Rev. Al Sharpton, who has made a career out of criticizing authority, was once a paid informant for the FBI, according to a report by The Smoking Gun.
The website says it looked at unsealed FBI affidavits and interviewed law enforcement officials who allegedly “worked” with Sharpton to secretly tape conversations of the powerful Gambino mob family in the 1980s.
Sharpton said Tuesday he cooperated with the FBI, but does not consider himself an informant.
On Twitter, Sharpton unleashed a rhyme. “I am not a rat. I am a cat, I chase rats thugs, gangsters, bigots, drug dealers. Bad cops whoever out of our community. That is right,” he tweeted from his verified social media account.
Even critics admit the activist has had a colorful life.
He got off to a rough start in New York City.
While a child preacher, Sharpton’s dad left the family to start another family with Sharpton’s older half-sister (you read that right). Sharpton’s mom became a maid, had to go on welfare and moved her family to public housing.
Investigators told The Smoking Gun that Sharpton “deftly extracted information from wiseguys” that was used to get authorization for several phone tapping operations. Information from the wiretaps led to multiple convictions of Mafia members and associates.
It’s a fascinating tale, and seems to be supported by documents, but Sharpton has said he never worked as an informant. When The Smoking Gun asked Sharpton specifically about taping conversations for the FBI, Sharpton was noncommittal
“I’m not saying yes, I’m not saying no,” said the Baptist preacher.

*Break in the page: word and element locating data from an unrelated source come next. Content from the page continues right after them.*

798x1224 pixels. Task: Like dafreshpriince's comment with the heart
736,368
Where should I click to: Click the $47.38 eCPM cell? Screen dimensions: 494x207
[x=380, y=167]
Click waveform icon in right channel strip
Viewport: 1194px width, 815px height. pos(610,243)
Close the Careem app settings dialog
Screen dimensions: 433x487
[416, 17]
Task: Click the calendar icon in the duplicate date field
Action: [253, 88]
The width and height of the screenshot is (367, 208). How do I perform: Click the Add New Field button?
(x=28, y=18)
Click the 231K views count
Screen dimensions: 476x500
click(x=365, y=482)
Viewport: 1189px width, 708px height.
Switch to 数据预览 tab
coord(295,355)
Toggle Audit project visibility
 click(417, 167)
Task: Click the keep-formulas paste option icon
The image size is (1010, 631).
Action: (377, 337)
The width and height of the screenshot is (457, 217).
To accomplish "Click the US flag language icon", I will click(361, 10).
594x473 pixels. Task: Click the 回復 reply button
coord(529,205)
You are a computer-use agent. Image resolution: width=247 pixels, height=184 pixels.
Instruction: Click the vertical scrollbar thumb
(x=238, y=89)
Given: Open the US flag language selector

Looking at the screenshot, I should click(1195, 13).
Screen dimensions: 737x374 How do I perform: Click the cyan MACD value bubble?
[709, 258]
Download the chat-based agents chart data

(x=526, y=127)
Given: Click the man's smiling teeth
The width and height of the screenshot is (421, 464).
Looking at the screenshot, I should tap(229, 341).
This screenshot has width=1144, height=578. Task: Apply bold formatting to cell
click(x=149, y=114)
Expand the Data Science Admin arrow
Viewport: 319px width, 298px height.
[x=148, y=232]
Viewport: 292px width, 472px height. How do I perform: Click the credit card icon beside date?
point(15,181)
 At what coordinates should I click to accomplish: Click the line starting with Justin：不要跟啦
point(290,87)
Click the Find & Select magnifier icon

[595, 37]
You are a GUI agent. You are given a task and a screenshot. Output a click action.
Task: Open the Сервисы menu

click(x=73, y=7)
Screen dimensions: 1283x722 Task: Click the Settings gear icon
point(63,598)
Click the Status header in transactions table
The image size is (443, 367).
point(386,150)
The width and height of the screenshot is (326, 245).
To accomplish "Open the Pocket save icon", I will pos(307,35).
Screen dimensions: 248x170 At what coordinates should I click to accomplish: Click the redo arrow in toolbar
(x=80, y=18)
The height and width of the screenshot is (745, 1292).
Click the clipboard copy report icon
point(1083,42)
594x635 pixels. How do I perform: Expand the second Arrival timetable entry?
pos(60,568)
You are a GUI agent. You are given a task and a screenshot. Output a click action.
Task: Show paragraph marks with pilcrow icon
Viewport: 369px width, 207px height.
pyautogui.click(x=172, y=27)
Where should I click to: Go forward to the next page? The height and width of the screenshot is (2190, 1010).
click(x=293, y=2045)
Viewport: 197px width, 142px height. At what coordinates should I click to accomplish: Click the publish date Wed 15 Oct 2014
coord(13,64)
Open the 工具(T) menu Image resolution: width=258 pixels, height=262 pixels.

Why would Sharpton put his life in danger to help the FBI? To not be prosecuted, says The Smoking Gun, who alleges “Sharpton was secretly recorded in meetings with an FBI undercover agent posing as a wealthy drug dealer seeking to promote boxing matches.”
In that meeting, Sharpton did not negotiate the purchase of drugs, but was told by the FBI they may be able to prosecute him on conspiracy charges.
After that, Sharpton allegedly agreed to help the feds as “CI-7,” aka Confidential Informant 7, and the FBI went to unusual lengths to conceal his identity.
His relationship with the FBI allegedly ended in the late 1980s when Sharpton became “radioactive” to the agency by representing Tawana Brawley, a 15-year-old girl who falsely claimed she had been raped by white police officers.
In his 2013 book, “The Rejected Stone,” Sharpton wrote he was once “set up by the government,” whose agents leaked “false information” that “could have gotten me killed.”
Don’t believe everything you read is always good advice.